Jonathan Cardi specializes in tort law and the area of race issues. He is co-author of a torts casebook and a remedies casebook and is co-editor of a book entitled Critical Race Realism. In 2010, he served as president of the Southeastern Association of Law Schools, and he is a member of the American Law Institute.
Posted: June 30th, 2016 | By: Maggie Garrison
Professor Jonathan Cardi will serve as Wake Forest Law’s newest Executive Associate Dean for Academic Affairs, taking up the position officially on July 1, 2016. Professor Cardi will be moving into the position currently held by Professor Timothy Davis, who has served as the academic dean for the past year.
“Jonathan Cardi is a wonderful succession plan,” says Dean Suzanne Reynolds (JD ’77). “I love what Jonathan has named as some of his goals for his new position and his enthusiasm for fulfilling them.”
One of those goals involves the American Bar Association’s new regulations requiring law schools to report learning outcomes for JDs.
“We are using this requirement as a spur to take a deep look at our curriculum and to focus our teaching even more purposefully on what we believe makes Wake Forest Law graduates special,” Professor Cardi says. “As just one example, we plan on capitalizing on what is already one of the best legal research and writing programs in the country. We are working to integrate this training with doctrinal classes. I think the result will be both innovative and pedagogically effective.”
Professor Cardi most recently served as the law school’s Associate Dean for Research and Development, a position that has become vital to the life of the law school, according to Dean Reynolds.
In that role, Professor Cardi developed a number of new programs. “I organized a series of weekly faculty discussions on the nuts-and-bolts of teaching, research and service, entitled TeRSe Talks, as well as a summer series for works in progress, entitled the Half-Baked Ideas Discussion Series,” he explained. “I also worked on the development of our yet-to-be-tenured faculty by initiating a series of discussions on topics including syllabus development, publishing tips and grading advice.”

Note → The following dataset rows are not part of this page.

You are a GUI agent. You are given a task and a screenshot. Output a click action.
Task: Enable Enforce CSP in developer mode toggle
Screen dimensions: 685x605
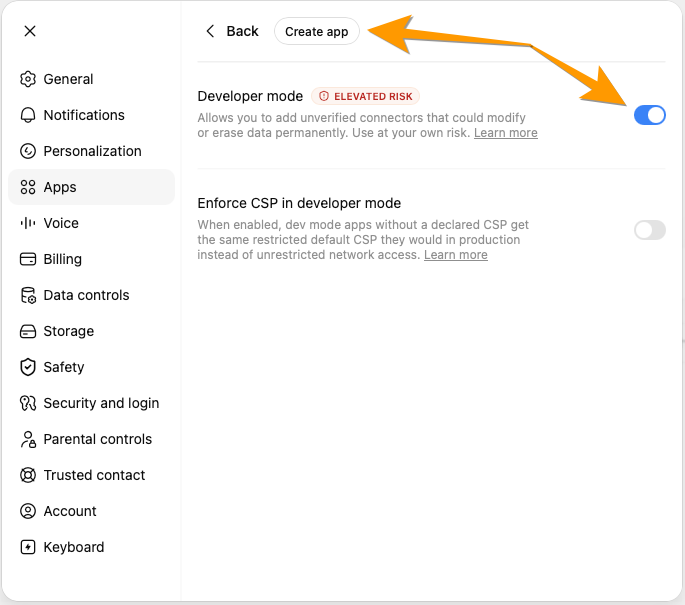pos(650,230)
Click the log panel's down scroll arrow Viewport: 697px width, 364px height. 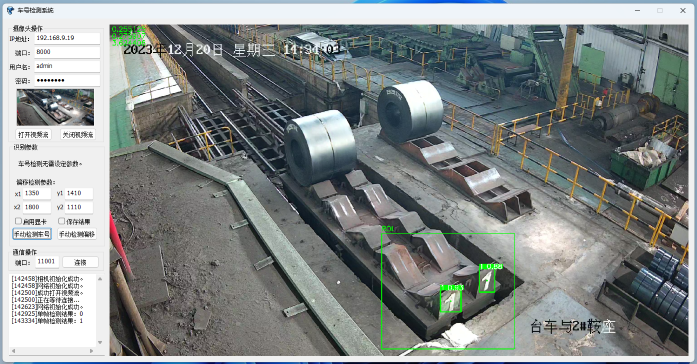[100, 343]
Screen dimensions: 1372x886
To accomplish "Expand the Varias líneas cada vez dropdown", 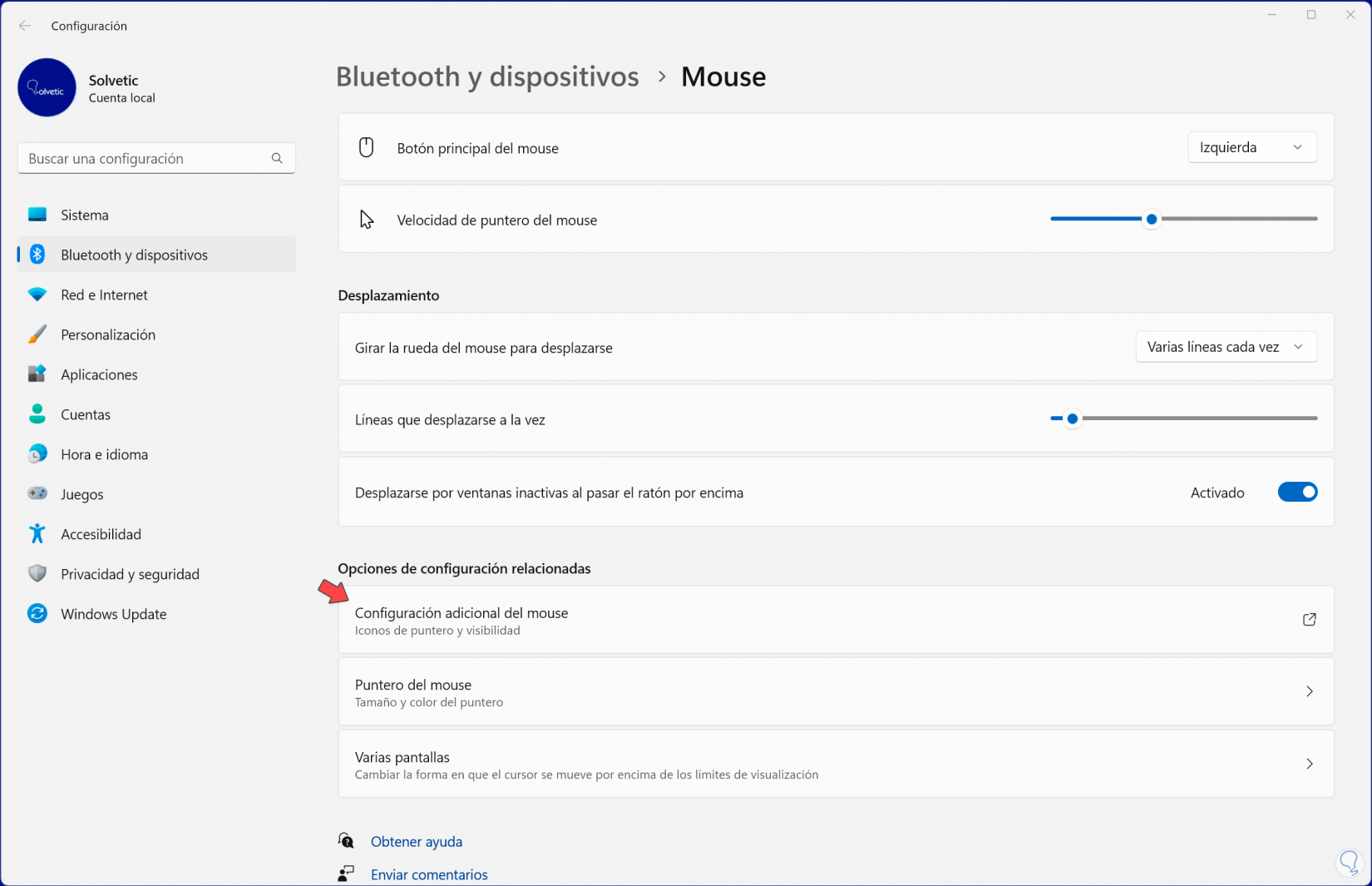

In addition, he established a speaker exchange programs with peer institutions that includes finding readers for works in progress.
Professor Cardi received the Joseph Branch Excellence in Teaching Award in February. He specializes in teaching tort law, the law of remedies and the intersection of race and the law. Professor Cardi is co-author of a torts casebook, a remedies casebook, two commercial outlines and is co-editor of a book entitled Critical Race Realism.
He has served as president of the Southeastern Association of Law Schools (SEALS), chair of the Remedies Section of the American Association of Law Schools (AALS) and he is a member of the American Law Institute (ALI), serving as Associate Reporter of the Restatement (Third) of Torts. He is also a contributor to the European Group on Tort Law.